Turkish Airlines grounded 30 planes, deferred dozens of aircraft deliveries, and suspended 22 routes this month. The airline had already slashed its passenger forecast for the year from 72m to 63m, ending more than a decade of double-digit annual traffic growth. Having sunk $463m into the red during the first nine months of 2016, it is now on track for its first annual loss since privatisation in 2006.

The government is not helping. Its sweeping purge of anyone with suspected ties to Fethullah Gulen, the Muslim cleric it alleges was the mastermind of the coup, has led to more than 200 employees of Turkish Airlines being fired. Many worked in the finance and accounting departments, including the chief financial officer, Coskun Kilic, who told Bloomberg in August that the government is “destroying the corporate memory of the company”. The fallout overseas was predictable: downgrades by Moody’s, a ratings agency, and doors slammed shut by aircraft financiers. The longstanding chief executive, Temel Kotil, clung onto his job until October—appeasing the government with a diatribe about the coup plotters in Turkish Airlines’ in-flight magazine—but he too has now been eased out. (The official line is that Mr Kotil resigned, although Gulliver understands from a well-placed source that the move was less than voluntary.)

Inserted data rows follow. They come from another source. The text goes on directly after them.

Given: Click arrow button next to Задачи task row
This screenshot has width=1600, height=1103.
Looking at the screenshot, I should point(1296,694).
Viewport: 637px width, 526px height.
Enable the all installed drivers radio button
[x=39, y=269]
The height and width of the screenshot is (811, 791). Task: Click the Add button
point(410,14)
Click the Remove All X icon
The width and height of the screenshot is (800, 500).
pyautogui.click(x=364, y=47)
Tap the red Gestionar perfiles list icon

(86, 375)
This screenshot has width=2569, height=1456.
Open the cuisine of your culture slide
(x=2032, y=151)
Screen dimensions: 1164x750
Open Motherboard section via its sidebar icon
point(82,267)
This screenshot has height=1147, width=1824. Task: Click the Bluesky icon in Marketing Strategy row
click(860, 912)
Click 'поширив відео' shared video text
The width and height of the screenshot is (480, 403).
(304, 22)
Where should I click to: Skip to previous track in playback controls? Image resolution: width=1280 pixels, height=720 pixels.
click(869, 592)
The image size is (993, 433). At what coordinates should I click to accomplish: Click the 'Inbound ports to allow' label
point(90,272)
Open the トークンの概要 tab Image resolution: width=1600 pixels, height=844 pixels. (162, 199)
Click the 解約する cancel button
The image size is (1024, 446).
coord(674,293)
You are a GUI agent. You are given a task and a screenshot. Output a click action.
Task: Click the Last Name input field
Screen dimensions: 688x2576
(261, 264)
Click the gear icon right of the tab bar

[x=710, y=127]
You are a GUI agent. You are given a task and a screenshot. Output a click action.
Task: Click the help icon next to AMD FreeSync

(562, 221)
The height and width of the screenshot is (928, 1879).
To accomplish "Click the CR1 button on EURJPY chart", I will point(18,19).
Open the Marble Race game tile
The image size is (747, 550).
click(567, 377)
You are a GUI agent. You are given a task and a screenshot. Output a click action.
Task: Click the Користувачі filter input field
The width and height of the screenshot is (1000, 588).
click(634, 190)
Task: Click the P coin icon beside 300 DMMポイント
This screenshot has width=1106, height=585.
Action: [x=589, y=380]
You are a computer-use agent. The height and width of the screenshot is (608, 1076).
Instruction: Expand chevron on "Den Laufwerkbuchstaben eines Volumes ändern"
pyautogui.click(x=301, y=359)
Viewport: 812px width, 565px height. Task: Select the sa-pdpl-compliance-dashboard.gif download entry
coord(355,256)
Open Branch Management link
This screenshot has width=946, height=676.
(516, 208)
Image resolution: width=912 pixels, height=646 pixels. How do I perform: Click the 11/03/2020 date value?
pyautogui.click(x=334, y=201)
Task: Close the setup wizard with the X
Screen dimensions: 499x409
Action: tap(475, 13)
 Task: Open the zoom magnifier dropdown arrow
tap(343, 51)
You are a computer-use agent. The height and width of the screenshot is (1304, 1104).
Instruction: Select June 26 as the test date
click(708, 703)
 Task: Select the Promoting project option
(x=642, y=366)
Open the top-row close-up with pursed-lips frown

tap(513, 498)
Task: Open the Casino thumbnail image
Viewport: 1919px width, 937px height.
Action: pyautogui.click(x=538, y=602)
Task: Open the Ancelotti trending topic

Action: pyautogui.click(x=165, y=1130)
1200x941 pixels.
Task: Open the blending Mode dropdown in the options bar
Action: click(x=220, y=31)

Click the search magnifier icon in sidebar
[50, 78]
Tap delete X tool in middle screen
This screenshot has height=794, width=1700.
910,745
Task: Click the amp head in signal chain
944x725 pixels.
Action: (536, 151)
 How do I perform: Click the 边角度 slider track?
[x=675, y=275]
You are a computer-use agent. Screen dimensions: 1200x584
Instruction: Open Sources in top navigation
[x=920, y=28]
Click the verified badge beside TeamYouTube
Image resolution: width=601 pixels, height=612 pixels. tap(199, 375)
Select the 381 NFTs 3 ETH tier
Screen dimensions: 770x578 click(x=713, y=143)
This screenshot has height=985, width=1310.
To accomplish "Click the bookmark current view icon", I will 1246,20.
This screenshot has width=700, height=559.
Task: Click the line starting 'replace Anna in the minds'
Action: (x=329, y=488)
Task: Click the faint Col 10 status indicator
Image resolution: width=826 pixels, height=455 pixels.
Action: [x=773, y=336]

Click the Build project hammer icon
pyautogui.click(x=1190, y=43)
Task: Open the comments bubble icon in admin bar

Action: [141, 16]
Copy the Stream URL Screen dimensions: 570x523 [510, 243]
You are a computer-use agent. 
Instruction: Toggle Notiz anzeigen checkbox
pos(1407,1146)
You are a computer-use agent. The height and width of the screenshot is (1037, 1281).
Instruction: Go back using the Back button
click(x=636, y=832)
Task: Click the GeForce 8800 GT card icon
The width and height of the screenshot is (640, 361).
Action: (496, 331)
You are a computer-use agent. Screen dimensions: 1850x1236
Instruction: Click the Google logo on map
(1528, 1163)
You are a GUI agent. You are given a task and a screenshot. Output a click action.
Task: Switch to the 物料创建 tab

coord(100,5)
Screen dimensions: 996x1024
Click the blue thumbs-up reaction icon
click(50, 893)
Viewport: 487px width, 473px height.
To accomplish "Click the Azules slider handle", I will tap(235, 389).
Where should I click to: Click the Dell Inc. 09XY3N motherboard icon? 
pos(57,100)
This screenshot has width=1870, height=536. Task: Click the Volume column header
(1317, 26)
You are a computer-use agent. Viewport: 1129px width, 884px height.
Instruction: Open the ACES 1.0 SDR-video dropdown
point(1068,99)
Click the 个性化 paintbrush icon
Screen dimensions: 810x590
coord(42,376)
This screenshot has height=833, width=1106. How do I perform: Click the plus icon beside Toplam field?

If there is a silver lining, it may be the resilience of Pegasus Airlines. The number of passengers flying with the country’s largest low-cost carrier increased by 7.4% in the first nine months of the year. Yet this may have been achieved by slashing airfares to loss-making levels. And besides, Turkey wants to be more than a magnet for no-frills travel. Later this decade it plans to replace Ataturk with the world’s biggest international hub, the Istanbul New Airport, which will eventually have capacity for 150m travellers per year. If current trends persist, filling it up may not be easy.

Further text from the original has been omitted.